1. Het geding in eerste aanleg (zaaknummer: 164794/HA ZA 11-718)
Voor het geding in eerste aanleg verwijst het hof naar voormelde vonnissen.
2. Het geding in hoger beroep
Het verloop van de procedure blijkt uit:
- de dagvaarding in hoger beroep van 5 juni 2013 met producties;
- de memorie van grieven van [de vennootschap] van 17 september 2013 met een productie en een eisvermindering;
- de memorie van antwoord, tevens memorie van grieven in het incidenteel appel van [geïntimeerde 1] en [geïntimeerde 2] van 29 oktober 2013 met producties;
- de akte in het principaal appel tevens memorie van antwoord in het incidenteel appel van [de vennootschap] van 14 januari 2014 met een eisvermindering.
Partijen hebben arrest gevraagd. Het hof doet recht op bovenvermelde stukken en de stukken van de eerste aanleg.
3. De gronden van het hoger beroep
In het principaal appel en in het incidenteel appel
Voor de inhoud van de grieven verwijst het hof naar de desbetreffende memories van grieven.
4. De beoordeling
In het principaal appel en in het incidenteel appel
4.1
[de vennootschap] heeft op 21 september 2007 met [geïntimeerde 2] een koopovereenkomst gesloten betreffende een grondstuk te [plaats] waarbij [geïntimeerde 2] voor 36% en [de vennootschap] voor 64% de eigendomsrechten zou verwerven. Partijen zouden nieuwbouw realiseren, bestaande uit kantoorruimte voor [de vennootschap] en een appartement daarboven voor [geïntimeerde 1] . Bij akte van levering van 4 oktober 2007 heeft [de vennootschap] het gekochte geleverd aan [geïntimeerde 1] . [de vennootschap] en [geïntimeerde 2] hebben bij de verkoop van het grondstuk afspraken gemaakt over een verdeling van 36/64 van de bouwkosten, met dien verstande dat voor de lift 50/50 zou gelden. [de vennootschap] stelt dat zij tot dusverre (bijna) alle kosten te hebben betaald, en vordert (hoofdelijke) veroordeling van [geïntimeerde 1] en/of [geïntimeerde 2] om zijn/hun aandeel in die kosten aan [de vennootschap] te betalen. Wat [geïntimeerde 1] betreft baseert [de vennootschap] haar vordering op ongerechtvaardigde verrijking, wat [geïntimeerde 2] betreft op de tussen partijen gesloten (koop)overeenkomst. In eerste aanleg vorderde [de vennootschap] een bedrag van € 451.728,18.

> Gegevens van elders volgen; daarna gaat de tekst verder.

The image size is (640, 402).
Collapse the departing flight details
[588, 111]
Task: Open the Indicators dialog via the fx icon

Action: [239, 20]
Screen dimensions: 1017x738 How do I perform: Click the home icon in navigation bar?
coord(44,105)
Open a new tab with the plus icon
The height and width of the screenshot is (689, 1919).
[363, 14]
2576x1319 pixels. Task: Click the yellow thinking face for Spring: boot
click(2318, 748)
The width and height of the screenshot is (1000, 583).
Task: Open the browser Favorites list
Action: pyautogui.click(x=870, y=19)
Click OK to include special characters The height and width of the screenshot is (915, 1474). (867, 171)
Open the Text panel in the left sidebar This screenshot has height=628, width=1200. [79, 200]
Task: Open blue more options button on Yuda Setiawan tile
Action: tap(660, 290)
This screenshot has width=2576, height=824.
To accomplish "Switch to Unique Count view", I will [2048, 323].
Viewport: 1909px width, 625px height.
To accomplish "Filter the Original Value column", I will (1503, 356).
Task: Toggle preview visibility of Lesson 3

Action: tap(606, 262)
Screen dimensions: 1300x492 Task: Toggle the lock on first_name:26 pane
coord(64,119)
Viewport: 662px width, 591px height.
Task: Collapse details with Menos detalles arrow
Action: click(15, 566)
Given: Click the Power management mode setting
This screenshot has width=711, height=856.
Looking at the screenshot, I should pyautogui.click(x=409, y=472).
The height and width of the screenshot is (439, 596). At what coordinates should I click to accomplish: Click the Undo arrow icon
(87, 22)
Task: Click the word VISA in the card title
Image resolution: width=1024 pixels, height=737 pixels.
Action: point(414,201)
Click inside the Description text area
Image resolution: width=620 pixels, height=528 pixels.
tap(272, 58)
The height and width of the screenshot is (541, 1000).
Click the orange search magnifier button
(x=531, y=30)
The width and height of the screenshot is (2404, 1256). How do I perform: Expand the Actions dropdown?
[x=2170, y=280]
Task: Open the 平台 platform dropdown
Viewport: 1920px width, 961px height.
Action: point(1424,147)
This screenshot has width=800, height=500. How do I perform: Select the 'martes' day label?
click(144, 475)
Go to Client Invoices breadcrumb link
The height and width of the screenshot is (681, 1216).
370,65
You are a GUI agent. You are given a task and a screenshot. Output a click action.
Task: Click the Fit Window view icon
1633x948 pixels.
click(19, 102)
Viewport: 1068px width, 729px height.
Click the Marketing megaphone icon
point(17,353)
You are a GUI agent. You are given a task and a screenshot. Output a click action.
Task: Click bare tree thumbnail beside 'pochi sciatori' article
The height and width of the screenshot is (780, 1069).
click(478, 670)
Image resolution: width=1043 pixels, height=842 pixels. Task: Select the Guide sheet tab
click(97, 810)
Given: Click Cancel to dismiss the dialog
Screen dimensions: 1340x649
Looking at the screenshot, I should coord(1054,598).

[geïntimeerde 1] en [geïntimeerde 2] hebben de vordering van [de vennootschap] bestreden. Daarbij hebben zij onder meer een beroep gedaan op een afspraak tussen [de vennootschap] en [geïntimeerde 2] dat diens managementvennootschap, die aanspraak had op betaling van managementfee door [de vennootschap] vanwege werkzaamheden van [geïntimeerde 2] ten behoeve van [de vennootschap] , de haar toekomende managementfee niet zou factureren en dat het bedrag verrekend zou worden met de bouwkosten.
4.2
Bij tussenvonnis van 21 november 2012 heeft de rechtbank [geïntimeerde 2] een bewijsopdracht verstrekt met betrekking tot de door hem gestelde verdeling 36/64 van de kosten van de lift. Bij eindvonnis van 6 maart 2013 heeft de rechtbank [geïntimeerde 2] niet in dit bewijs geslaagd geoordeeld. Wat [geïntimeerde 1] betreft heeft de rechtbank de vordering van [de vennootschap] geheel afgewezen met veroordeling van [de vennootschap] in de proceskosten, begroot op nihil. Wat betreft [geïntimeerde 2] betreft heeft de rechtbank de vordering van [de vennootschap] toegewezen tot een bedrag van € 43.267,44 en voor het overige afgewezen, met compensatie tussen hen van de proceskosten. In hoger beroep heeft [de vennootschap] haar vorderingen gehandhaafd, met dien verstande dat zij haar eis in hoofdsom in twee stappen heeft verminderd tot een bedrag van € 420.754,80 inclusief btw.
4.3
[de vennootschap] heeft in haar memorie van grieven en in haar memorie van antwoord melding gemaakt van de procedure tussen haar en [de managementsvennootschap van geintimeerde 2] (de managementvennootschap van [geïntimeerde 2] ) betreffende de door [de vennootschap] betaalde management fee, welke procedure toen bij dit hof aanhangig was onder zaaknummer HD 200.097.134/01. Het ging in die zaak om de managementfee die in de onderhavige procedure ook aan de orde is. In bedoelde procedure was ten tijde van de laatste proceshandeling in de onderhavige procedure nog geen eindarrest gewezen. Inmiddels is dat wel het geval, namelijk op 14 februari 2014 (ECLI:NL:GHSHE:2014:401). Het hof gaat ervan uit dat de inhoud van die procedure aan [geïntimeerde 1] en [geïntimeerde 2] bekend is, hoewel zij daarin zelf geen procespartij waren. Het hof acht het gezien de verwijzing van [de vennootschap] naar die procedure raadzaam [de vennootschap] in de gelegenheid te stellen bij akte aan te geven of zij aan de uitkomst daarvan consequenties verbindt voor haar vordering in de onderhavige zaak en zo ja welke consequenties dat zijn. [geïntimeerde 1] en [geïntimeerde 2] zullen hierop bij antwoordakte kunnen reageren. Voor enig ander doel is deze aktewisseling niet bestemd.
4.4
Het hof houdt iedere verdere beslissing aan.
5. De uitspraak
Het hof:
in het principaal appel en in het incidenteel appel
verwijst de zaak naar de rol van dinsdag 13 januari 2015 voor akte aan de zijde ven [de vennootschap] met het hiervoor onder 4.3 aangegeven doel;
houdt iedere verdere beslissing aan.
Dit arrest is gewezen door mrs. B.A. Meulenbroek, O.G.H. Milar en M.G.W.M. Stienissen en in het openbaar uitgesproken door de rolraadsheer op 16 december 2014.